JOKES FOR THE WEEK

You Never Hear in Church

Hey! It's MY turn to sit on the front pew!

I was so enthralled, I never noticed your sermon went over time 25 minutes.

Personally, I find witnessing much more enjoyable than golf.

I've decided to give our church the $500.00 a month I used to send to TV evangelists.

I volunteer to be the permanent teacher for the Junior High Sunday School class.

Forget the denominational minimum salary: let's pay our pastor so she/he can live like we do.

I love it when we sing hymns I've never heard before!

Since we're all here, let's start the worship service early!

Pastor, we'd like to send you to this Bible seminar in the Bahamas.
Author is Unknown


The Oil Find

Two old friends met one day after many years.
One attended college, and now was very successful.
The other had not attended college and never had much ambition.

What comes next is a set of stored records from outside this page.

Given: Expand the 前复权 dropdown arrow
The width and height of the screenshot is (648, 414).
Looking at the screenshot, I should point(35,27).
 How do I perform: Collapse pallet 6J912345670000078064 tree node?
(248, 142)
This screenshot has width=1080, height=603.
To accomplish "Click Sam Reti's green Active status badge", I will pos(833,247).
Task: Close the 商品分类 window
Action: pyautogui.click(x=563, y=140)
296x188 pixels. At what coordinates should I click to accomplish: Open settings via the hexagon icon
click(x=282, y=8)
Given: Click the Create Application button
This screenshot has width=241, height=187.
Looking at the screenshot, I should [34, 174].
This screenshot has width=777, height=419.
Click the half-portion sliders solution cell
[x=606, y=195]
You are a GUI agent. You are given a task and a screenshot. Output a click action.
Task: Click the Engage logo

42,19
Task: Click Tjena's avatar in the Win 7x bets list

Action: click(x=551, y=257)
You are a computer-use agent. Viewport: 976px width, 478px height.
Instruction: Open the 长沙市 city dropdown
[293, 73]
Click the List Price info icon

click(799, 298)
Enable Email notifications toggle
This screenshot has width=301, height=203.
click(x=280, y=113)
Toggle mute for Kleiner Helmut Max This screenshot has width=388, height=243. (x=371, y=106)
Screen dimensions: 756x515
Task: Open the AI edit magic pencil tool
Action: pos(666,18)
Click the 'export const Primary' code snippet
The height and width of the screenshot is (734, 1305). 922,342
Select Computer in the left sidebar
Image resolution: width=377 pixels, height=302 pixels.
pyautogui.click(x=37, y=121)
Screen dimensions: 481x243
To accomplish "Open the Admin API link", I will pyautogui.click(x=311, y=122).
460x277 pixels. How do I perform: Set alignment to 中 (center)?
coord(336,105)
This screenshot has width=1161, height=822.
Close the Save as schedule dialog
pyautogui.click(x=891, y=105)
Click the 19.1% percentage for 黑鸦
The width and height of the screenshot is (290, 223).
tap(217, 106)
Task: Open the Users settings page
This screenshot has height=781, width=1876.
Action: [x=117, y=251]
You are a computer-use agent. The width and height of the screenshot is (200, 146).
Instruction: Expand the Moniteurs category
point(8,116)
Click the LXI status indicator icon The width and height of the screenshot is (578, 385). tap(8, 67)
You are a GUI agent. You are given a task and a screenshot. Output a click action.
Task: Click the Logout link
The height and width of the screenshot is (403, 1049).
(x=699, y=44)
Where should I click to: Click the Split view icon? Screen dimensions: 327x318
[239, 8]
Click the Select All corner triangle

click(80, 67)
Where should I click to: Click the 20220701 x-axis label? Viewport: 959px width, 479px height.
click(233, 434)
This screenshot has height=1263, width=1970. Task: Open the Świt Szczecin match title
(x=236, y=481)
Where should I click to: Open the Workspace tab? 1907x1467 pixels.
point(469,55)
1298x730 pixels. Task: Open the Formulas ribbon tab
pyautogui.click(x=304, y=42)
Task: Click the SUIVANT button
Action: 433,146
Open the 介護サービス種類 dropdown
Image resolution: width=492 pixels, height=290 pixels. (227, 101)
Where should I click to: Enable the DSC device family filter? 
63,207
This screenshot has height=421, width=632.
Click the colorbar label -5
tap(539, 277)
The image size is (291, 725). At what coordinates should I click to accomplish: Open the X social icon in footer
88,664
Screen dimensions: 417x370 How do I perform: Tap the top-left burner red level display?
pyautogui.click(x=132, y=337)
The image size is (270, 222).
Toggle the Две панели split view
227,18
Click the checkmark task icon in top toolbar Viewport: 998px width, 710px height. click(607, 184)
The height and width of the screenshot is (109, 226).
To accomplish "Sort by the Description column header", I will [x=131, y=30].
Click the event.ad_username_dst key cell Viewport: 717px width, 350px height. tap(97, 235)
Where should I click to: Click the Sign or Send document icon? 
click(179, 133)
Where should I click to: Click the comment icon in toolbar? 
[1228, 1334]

The successful one said, "How has everything been going with you?"

"Well, one day I opened the Bible at random, and dropped my finger on a word and it was oil.
So, I invested in oil, and boy, did the oil wells gush.
Then another day I dropped my finger on another word and it was gold.
So, I invested in gold and those mines really produced.
Now, I'm as rich as Rockefeller."

The successful friend was so impressed that he rushed to his hotel, grabbed a Gideon Bible,
flipped it open, and dropped his finger on a page.
He opened his eyes and his finger rested on the words, "Chapter Eleven."
Author is Unknown


A Rare Book

A collector of rare books ran into an acquaintance who told him he had just thrown away an old Bible
that he found in a dusty, old box. He happened to mention that Guten-somebody-or-other had printed it.

"Not Gutenberg?" gasped the collector.

"Yes, that was it!"

"You idiot! You've thrown away one of the first books ever printed. A copy recently sold at auction
for half a million dollars!"

"Oh, I don't think this book would have been worth anything close to that much," replied the man.
"It was scribbled all over in the margins by some guy named Martin Luther."
Author is Unknown

Remarkable Parrot

Three sons left home, went out on their own and prospered.
They discussed the gifts they were able to give their elderly mother.
The first said: "I built a big house for our mother."

The second said: "I sent her a Mercedes with a driver."

The third said: "You remember how our mother enjoys reading the Bible.
Now she can't see very well.
So I sent her a remarkable parrot that recites the entire Bible.
It took elders in the church 12 years to teach him.
Mama just has to name the chapter and verse and the parrot recites it."

Soon thereafter, their mother sent out her letters of thanks.

"Milton," she said, "the house you built is so huge.
I live only in one room, but I have to clean the whole house.

"Gerald," she said, "I am too old to travel.
I stay most of the time at home so I rarely use the Mercedes.
And that driver is so rude! He's a pain!"

"But Donald," she said, "the little chicken you sent was delicious!"